— What you will do —
Arrange every line of the listing below as a numbered list, leaving out any blank lines.

— Extracted entries —
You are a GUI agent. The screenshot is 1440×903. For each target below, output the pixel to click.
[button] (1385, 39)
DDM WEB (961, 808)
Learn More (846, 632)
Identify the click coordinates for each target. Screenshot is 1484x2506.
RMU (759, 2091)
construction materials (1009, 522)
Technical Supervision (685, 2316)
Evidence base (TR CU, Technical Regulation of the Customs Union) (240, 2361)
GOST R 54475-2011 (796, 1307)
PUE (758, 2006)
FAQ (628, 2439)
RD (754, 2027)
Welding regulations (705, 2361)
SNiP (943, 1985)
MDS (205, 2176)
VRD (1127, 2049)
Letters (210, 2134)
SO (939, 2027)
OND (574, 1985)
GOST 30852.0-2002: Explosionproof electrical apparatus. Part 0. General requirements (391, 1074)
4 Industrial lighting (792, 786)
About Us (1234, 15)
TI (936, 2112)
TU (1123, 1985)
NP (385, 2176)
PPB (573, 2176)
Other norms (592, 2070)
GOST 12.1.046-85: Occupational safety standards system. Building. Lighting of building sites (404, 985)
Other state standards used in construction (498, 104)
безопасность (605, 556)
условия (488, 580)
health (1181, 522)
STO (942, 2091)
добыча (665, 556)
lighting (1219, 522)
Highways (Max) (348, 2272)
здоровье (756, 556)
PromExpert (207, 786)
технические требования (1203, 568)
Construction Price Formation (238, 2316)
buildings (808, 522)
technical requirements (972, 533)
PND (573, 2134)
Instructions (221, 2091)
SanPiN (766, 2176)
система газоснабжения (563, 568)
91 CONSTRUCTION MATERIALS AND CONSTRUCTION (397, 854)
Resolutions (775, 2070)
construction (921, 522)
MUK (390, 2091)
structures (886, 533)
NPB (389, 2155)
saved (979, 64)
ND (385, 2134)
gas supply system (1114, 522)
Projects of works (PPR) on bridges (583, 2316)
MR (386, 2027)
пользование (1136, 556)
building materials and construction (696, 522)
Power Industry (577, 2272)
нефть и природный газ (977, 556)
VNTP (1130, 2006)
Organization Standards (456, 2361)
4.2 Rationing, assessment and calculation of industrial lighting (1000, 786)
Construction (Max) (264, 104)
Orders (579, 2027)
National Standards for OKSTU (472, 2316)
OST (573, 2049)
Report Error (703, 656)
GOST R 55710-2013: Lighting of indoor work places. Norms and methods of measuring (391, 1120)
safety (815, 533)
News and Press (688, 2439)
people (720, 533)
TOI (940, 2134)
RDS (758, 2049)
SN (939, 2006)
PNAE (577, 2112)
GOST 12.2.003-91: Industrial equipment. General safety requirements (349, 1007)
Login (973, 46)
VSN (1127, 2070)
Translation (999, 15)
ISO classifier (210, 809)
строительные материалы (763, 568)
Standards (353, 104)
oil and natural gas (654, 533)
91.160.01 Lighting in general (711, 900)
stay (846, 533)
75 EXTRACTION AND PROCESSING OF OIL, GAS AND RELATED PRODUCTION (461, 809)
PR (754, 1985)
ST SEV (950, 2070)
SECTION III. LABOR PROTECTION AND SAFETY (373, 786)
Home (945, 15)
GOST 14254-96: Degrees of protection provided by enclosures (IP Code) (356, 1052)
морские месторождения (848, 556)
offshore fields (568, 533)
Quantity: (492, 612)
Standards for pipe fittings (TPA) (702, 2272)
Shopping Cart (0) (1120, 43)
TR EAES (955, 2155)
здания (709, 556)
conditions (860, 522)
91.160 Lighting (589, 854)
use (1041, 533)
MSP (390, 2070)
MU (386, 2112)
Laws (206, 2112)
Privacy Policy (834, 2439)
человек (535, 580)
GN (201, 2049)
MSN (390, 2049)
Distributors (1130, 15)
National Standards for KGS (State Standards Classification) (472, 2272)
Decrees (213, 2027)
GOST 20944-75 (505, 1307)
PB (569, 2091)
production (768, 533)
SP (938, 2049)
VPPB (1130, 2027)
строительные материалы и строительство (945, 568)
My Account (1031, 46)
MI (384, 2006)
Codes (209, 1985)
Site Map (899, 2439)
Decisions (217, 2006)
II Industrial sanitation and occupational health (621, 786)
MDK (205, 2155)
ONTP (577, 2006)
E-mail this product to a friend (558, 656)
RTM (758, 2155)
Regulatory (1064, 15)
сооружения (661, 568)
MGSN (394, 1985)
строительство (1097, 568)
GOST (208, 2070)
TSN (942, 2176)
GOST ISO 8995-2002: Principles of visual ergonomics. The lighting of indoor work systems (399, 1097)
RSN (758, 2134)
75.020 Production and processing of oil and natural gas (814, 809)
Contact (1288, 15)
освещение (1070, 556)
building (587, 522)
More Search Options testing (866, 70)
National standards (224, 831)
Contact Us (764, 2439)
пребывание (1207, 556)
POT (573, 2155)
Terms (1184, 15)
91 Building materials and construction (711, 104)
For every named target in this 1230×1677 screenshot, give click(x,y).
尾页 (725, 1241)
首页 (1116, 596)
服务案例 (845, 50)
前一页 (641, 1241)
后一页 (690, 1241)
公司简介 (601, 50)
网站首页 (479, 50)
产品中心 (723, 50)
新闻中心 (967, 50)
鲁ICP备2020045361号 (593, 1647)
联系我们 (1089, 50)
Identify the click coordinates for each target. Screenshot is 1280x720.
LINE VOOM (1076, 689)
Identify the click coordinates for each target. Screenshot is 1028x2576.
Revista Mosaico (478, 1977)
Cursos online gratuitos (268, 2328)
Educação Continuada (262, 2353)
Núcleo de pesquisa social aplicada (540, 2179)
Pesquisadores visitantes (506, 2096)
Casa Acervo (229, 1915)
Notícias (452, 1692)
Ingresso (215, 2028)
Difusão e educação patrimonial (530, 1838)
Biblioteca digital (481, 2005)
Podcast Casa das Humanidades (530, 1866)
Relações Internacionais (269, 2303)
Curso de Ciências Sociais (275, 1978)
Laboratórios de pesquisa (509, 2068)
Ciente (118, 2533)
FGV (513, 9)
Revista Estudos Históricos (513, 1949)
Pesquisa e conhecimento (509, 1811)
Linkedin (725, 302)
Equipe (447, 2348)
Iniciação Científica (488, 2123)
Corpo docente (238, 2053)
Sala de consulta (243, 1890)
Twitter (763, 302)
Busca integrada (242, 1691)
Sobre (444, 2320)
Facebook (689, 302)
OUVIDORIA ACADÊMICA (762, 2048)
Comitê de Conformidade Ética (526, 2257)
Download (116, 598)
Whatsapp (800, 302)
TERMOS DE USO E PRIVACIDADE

— Result —
1. You are a GUI agent. The screenshot is 1440×903. For each target below, output the pixel to click.
2. [button] (1385, 39)
3. DDM WEB (961, 808)
4. Learn More (846, 632)
5. Identify the click coordinates for each target. Screenshot is 1484x2506.
6. RMU (759, 2091)
7. construction materials (1009, 522)
8. Technical Supervision (685, 2316)
9. Evidence base (TR CU, Technical Regulation of the Customs Union) (240, 2361)
10. GOST R 54475-2011 (796, 1307)
11. PUE (758, 2006)
12. FAQ (628, 2439)
13. RD (754, 2027)
14. Welding regulations (705, 2361)
15. SNiP (943, 1985)
16. MDS (205, 2176)
17. VRD (1127, 2049)
18. Letters (210, 2134)
19. SO (939, 2027)
20. OND (574, 1985)
21. GOST 30852.0-2002: Explosionproof electrical apparatus. Part 0. General requirements (391, 1074)
22. 4 Industrial lighting (792, 786)
23. About Us (1234, 15)
24. TI (936, 2112)
25. TU (1123, 1985)
26. NP (385, 2176)
27. PPB (573, 2176)
28. Other norms (592, 2070)
29. GOST 12.1.046-85: Occupational safety standards system. Building. Lighting of building sites (404, 985)
30. Other state standards used in construction (498, 104)
31. безопасность (605, 556)
32. условия (488, 580)
33. health (1181, 522)
34. STO (942, 2091)
35. добыча (665, 556)
36. lighting (1219, 522)
37. Highways (Max) (348, 2272)
38. здоровье (756, 556)
39. PromExpert (207, 786)
40. технические требования (1203, 568)
41. Construction Price Formation (238, 2316)
42. buildings (808, 522)
43. technical requirements (972, 533)
44. PND (573, 2134)
45. Instructions (221, 2091)
46. SanPiN (766, 2176)
47. система газоснабжения (563, 568)
48. 91 CONSTRUCTION MATERIALS AND CONSTRUCTION (397, 854)
49. Resolutions (775, 2070)
50. construction (921, 522)
51. MUK (390, 2091)
52. structures (886, 533)
53. NPB (389, 2155)
54. saved (979, 64)
55. ND (385, 2134)
56. gas supply system (1114, 522)
57. Projects of works (PPR) on bridges (583, 2316)
58. MR (386, 2027)
59. пользование (1136, 556)
60. building materials and construction (696, 522)
61. Power Industry (577, 2272)
62. нефть и природный газ (977, 556)
63. VNTP (1130, 2006)
64. Organization Standards (456, 2361)
65. 4.2 Rationing, assessment and calculation of industrial lighting (1000, 786)
66. Construction (Max) (264, 104)
67. Orders (579, 2027)
68. National Standards for OKSTU (472, 2316)
69. OST (573, 2049)
70. Report Error (703, 656)
71. GOST R 55710-2013: Lighting of indoor work places. Norms and methods of measuring (391, 1120)
72. safety (815, 533)
73. News and Press (688, 2439)
74. people (720, 533)
75. TOI (940, 2134)
76. RDS (758, 2049)
77. SN (939, 2006)
78. PNAE (577, 2112)
79. GOST 12.2.003-91: Industrial equipment. General safety requirements (349, 1007)
80. Login (973, 46)
81. VSN (1127, 2070)
82. Translation (999, 15)
83. ISO classifier (210, 809)
84. строительные материалы (763, 568)
85. Standards (353, 104)
86. oil and natural gas (654, 533)
87. 91.160.01 Lighting in general (711, 900)
88. stay (846, 533)
89. 75 EXTRACTION AND PROCESSING OF OIL, GAS AND RELATED PRODUCTION (461, 809)
90. PR (754, 1985)
91. ST SEV (950, 2070)
92. SECTION III. LABOR PROTECTION AND SAFETY (373, 786)
93. Home (945, 15)
94. GOST 14254-96: Degrees of protection provided by enclosures (IP Code) (356, 1052)
95. морские месторождения (848, 556)
96. offshore fields (568, 533)
97. Quantity: (492, 612)
98. Standards for pipe fittings (TPA) (702, 2272)
99. Shopping Cart (0) (1120, 43)
100. TR EAES (955, 2155)
101. здания (709, 556)
102. conditions (860, 522)
103. 91.160 Lighting (589, 854)
104. use (1041, 533)
105. MSP (390, 2070)
106. MU (386, 2112)
107. Laws (206, 2112)
108. Privacy Policy (834, 2439)
109. человек (535, 580)
110. GN (201, 2049)
111. MSN (390, 2049)
112. Distributors (1130, 15)
113. National Standards for KGS (State Standards Classification) (472, 2272)
114. Decrees (213, 2027)
115. GOST 20944-75 (505, 1307)
116. PB (569, 2091)
117. production (768, 533)
118. SP (938, 2049)
119. VPPB (1130, 2027)
120. строительные материалы и строительство (945, 568)
121. My Account (1031, 46)
122. MI (384, 2006)
123. Codes (209, 1985)
124. Site Map (899, 2439)
125. Decisions (217, 2006)
126. II Industrial sanitation and occupational health (621, 786)
127. MDK (205, 2155)
128. ONTP (577, 2006)
129. E-mail this product to a friend (558, 656)
130. RTM (758, 2155)
131. Regulatory (1064, 15)
132. сооружения (661, 568)
133. MGSN (394, 1985)
134. строительство (1097, 568)
135. GOST (208, 2070)
136. TSN (942, 2176)
137. GOST ISO 8995-2002: Principles of visual ergonomics. The lighting of indoor work systems (399, 1097)
138. RSN (758, 2134)
139. 75.020 Production and processing of oil and natural gas (814, 809)
140. Contact (1288, 15)
141. освещение (1070, 556)
142. building (587, 522)
143. More Search Options testing (866, 70)
144. National standards (224, 831)
145. Contact Us (764, 2439)
146. пребывание (1207, 556)
147. POT (573, 2155)
148. Terms (1184, 15)
149. 91 Building materials and construction (711, 104)
150. For every named target in this 1230×1677 screenshot, give click(x,y).
151. 尾页 (725, 1241)
152. 首页 (1116, 596)
153. 服务案例 (845, 50)
154. 前一页 (641, 1241)
155. 后一页 (690, 1241)
156. 公司简介 (601, 50)
157. 网站首页 (479, 50)
158. 产品中心 (723, 50)
159. 新闻中心 (967, 50)
160. 鲁ICP备2020045361号 (593, 1647)
161. 联系我们 (1089, 50)
162. Identify the click coordinates for each target. Screenshot is 1280x720.
163. LINE VOOM (1076, 689)
164. Identify the click coordinates for each target. Screenshot is 1028x2576.
165. Revista Mosaico (478, 1977)
166. Cursos online gratuitos (268, 2328)
167. Educação Continuada (262, 2353)
168. Núcleo de pesquisa social aplicada (540, 2179)
169. Pesquisadores visitantes (506, 2096)
170. Casa Acervo (229, 1915)
171. Notícias (452, 1692)
172. Ingresso (215, 2028)
173. Difusão e educação patrimonial (530, 1838)
174. Biblioteca digital (481, 2005)
175. Podcast Casa das Humanidades (530, 1866)
176. Relações Internacionais (269, 2303)
177. Curso de Ciências Sociais (275, 1978)
178. Laboratórios de pesquisa (509, 2068)
179. Ciente (118, 2533)
180. FGV (513, 9)
181. Revista Estudos Históricos (513, 1949)
182. Pesquisa e conhecimento (509, 1811)
183. Linkedin (725, 302)
184. Equipe (447, 2348)
185. Iniciação Científica (488, 2123)
186. Corpo docente (238, 2053)
187. Sala de consulta (243, 1890)
188. Twitter (763, 302)
189. Busca integrada (242, 1691)
190. Sobre (444, 2320)
191. Facebook (689, 302)
192. OUVIDORIA ACADÊMICA (762, 2048)
193. Comitê de Conformidade Ética (526, 2257)
194. Download (116, 598)
195. Whatsapp (800, 302)
196. TERMOS DE USO E PRIVACIDADE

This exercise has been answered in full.